Hames believes the introduction of Nest is good news for micro-employers and certain groups within larger employers’ workforces, but if an employer wants to build a pension plan to improve employee engagement, it is more likely to opt for a GPP.

But Laith Khalaf, pensions investment manager at Hargreaves Lansdown, takes a different view of what he describes as the biggest ever shake-up in workplace pensions. He says Nest and corporate wraps, platforms giving staff access to a range of financial benefits and investment options, such as pensions, share plans and corporate individual savings accounts (Isas), are likely to gradually muscle out GPPs. “Nest is cheaper and corporate wraps have more attractive options,” he explains. “The result is that the middle ground inhabited by GPPs is likely to get squeezed.”

Although we will have to wait to see how the market pans out, much could depend on how individual providers position themselves. Glancy says: “GPP providers will need to determine the extent they want to sit alongside Nest as a broader, value-added alternative for the upper echelons of a workforce, or to compete directly with Nest for the whole workforce.”

Existing GPP technology

Similarly, Hames suggests that the extent to which providers develop existing GPP products or embrace corporate wraps will depend largely on how good their existing GPP technology is. “Some still have five or six legacy platforms, which still have live schemes and offer a pretty substandard proposition, with schemes paying over the odds and not getting the standard of service they could get,” he says.

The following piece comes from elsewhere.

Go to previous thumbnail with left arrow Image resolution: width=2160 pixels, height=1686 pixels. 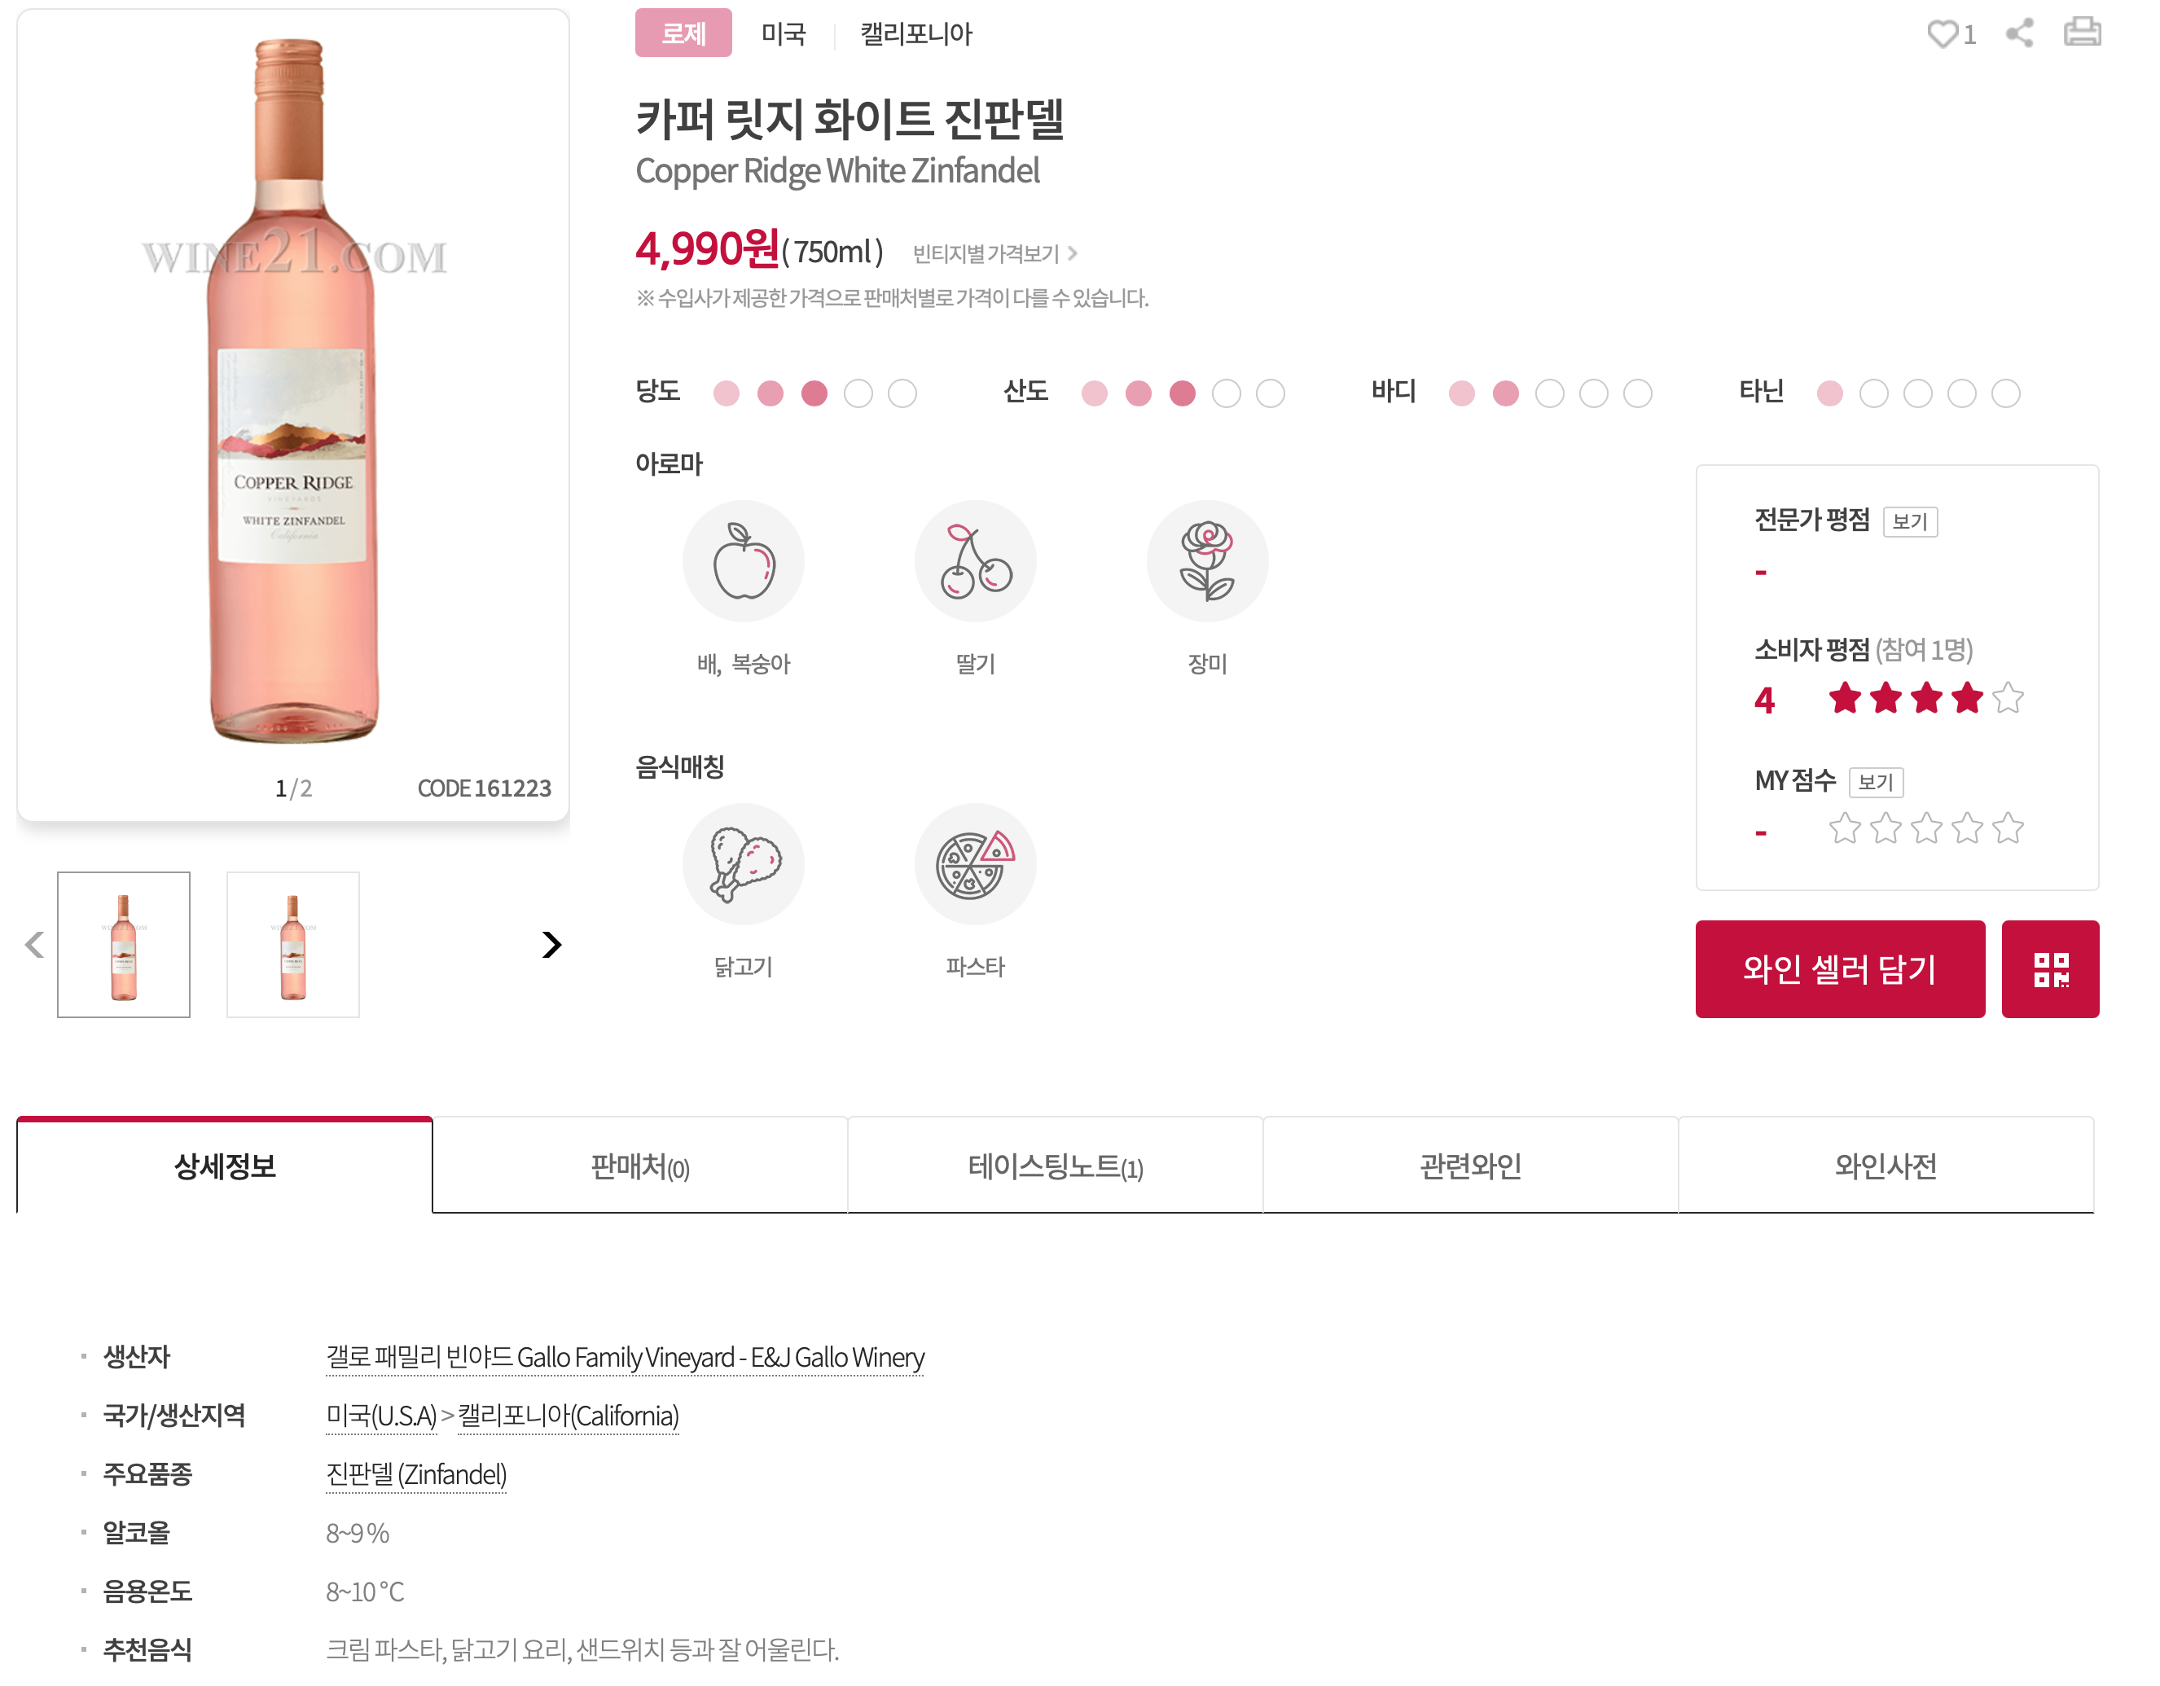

“A lot of them that were perhaps a little late in developing the technology for the pensions market have almost bypassed it and jumped straight into corporate wraps.”

However the market develops, Friends Life’s Palmer says there will be an increasing emphasis on using technology to engage and communicate with members. “The industry needs to embrace new technologies and meet the demands of a technologically advanced workforce, including the iPad generation, if engagement, and therefore increased savings, are to become a reality,” he says.

Carole Avis, product and finance director, workplace savings at Legal and General, concludes: “The market will remain very competitive and be dominated by auto-enrolment requirements. Engaging employees in this process and offering robust administration and investment solutions will be crucial.”